++++ Provided data

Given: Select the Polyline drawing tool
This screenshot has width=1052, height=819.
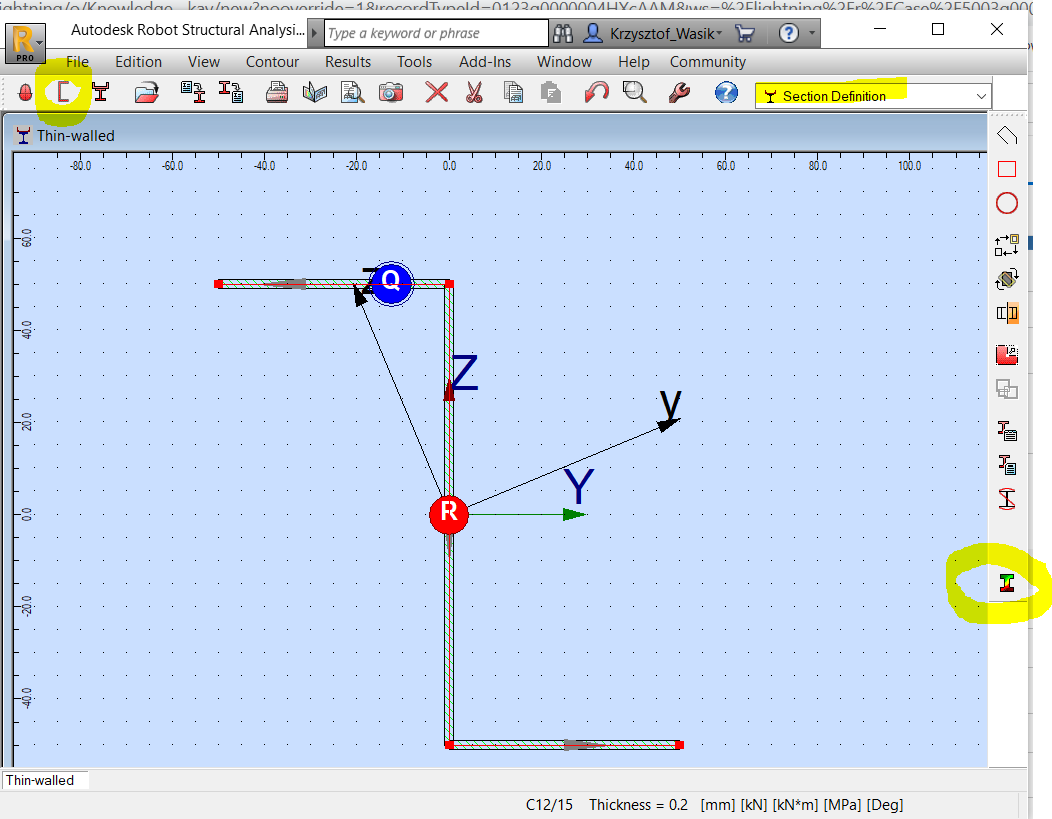Looking at the screenshot, I should [1007, 134].
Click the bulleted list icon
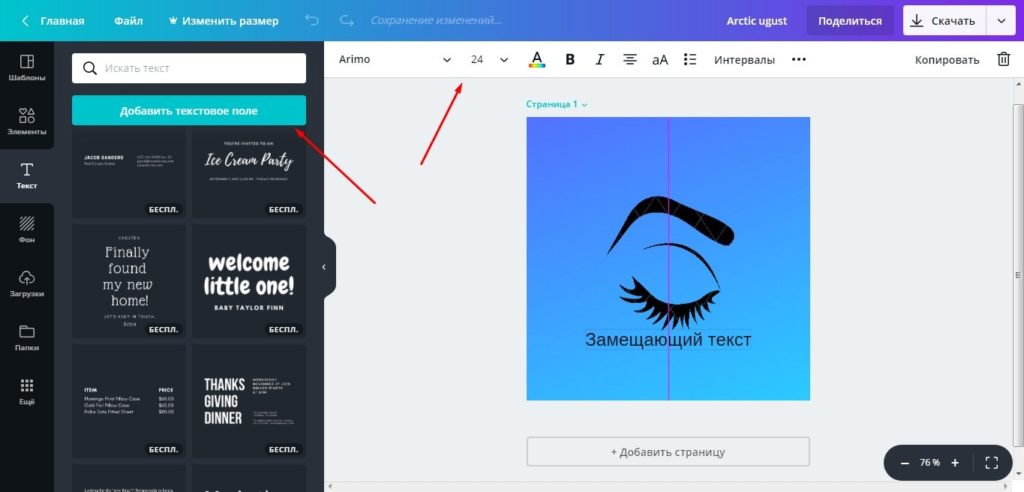 click(689, 59)
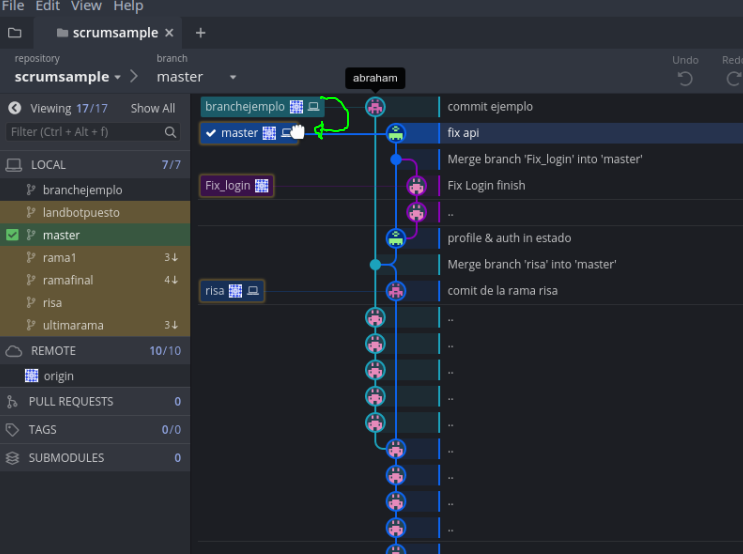
Task: Click the branch filter input field
Action: [x=85, y=132]
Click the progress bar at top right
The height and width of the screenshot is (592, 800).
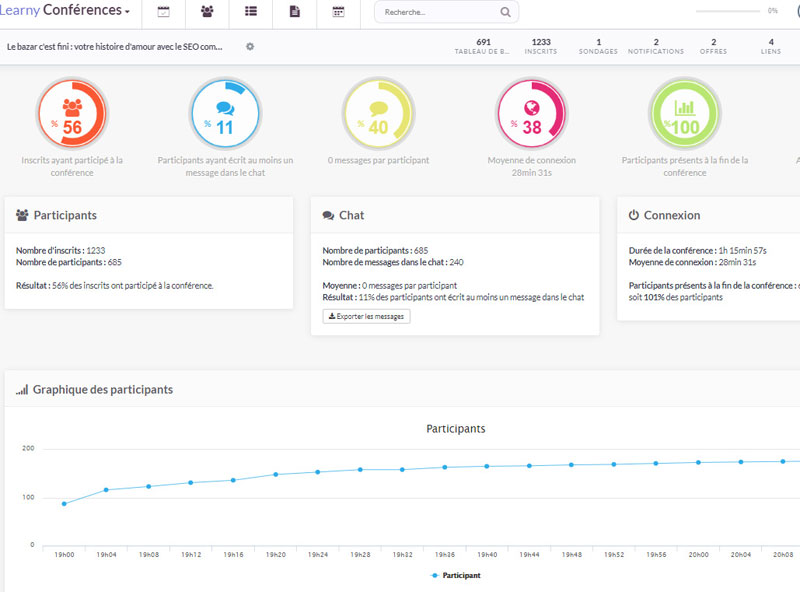pos(727,11)
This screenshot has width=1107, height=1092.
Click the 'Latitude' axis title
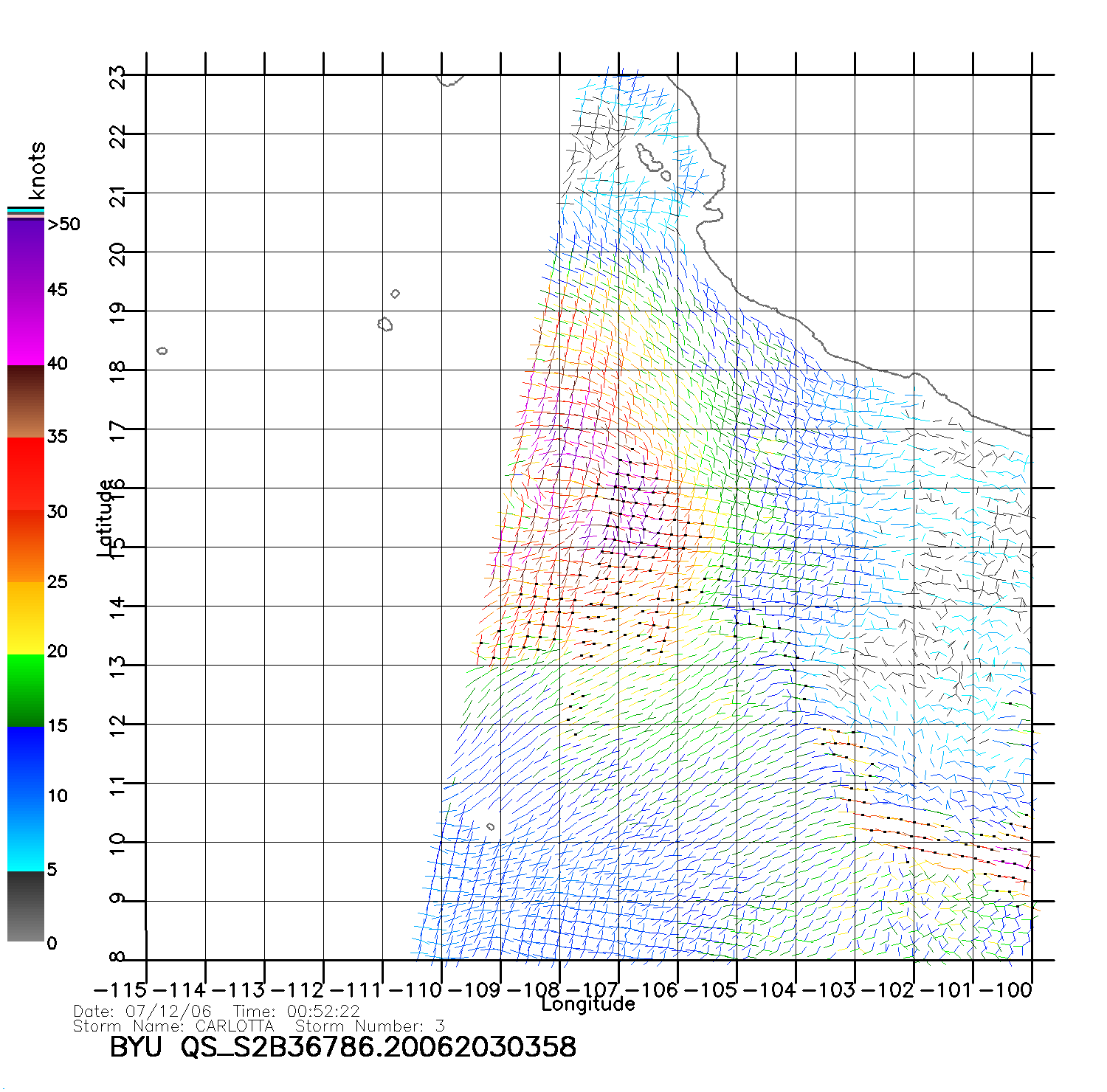tap(105, 518)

++++++++

## [What you should do]
Every line from the one holding "The height and" through the final line of the data above is to be reproduced exactly, both ends included, with the pictures left out.

## [Response below]
The height and width of the screenshot is (592, 800).
pos(727,11)
This screenshot has width=1107, height=1092.
Click the 'Latitude' axis title
tap(105, 518)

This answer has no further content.